[Stored data entries]
◆ ◆ ◆

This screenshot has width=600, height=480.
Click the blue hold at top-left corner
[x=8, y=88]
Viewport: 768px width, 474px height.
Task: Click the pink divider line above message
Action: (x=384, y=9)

◆ ◆ ◆

• WHAT THE TASK ASKS:
From the records above, please extract every line and repeat it exactly.

• RESULT OF THE EXERCISE:
This screenshot has width=600, height=480.
Click the blue hold at top-left corner
[x=8, y=88]
Viewport: 768px width, 474px height.
Task: Click the pink divider line above message
Action: (x=384, y=9)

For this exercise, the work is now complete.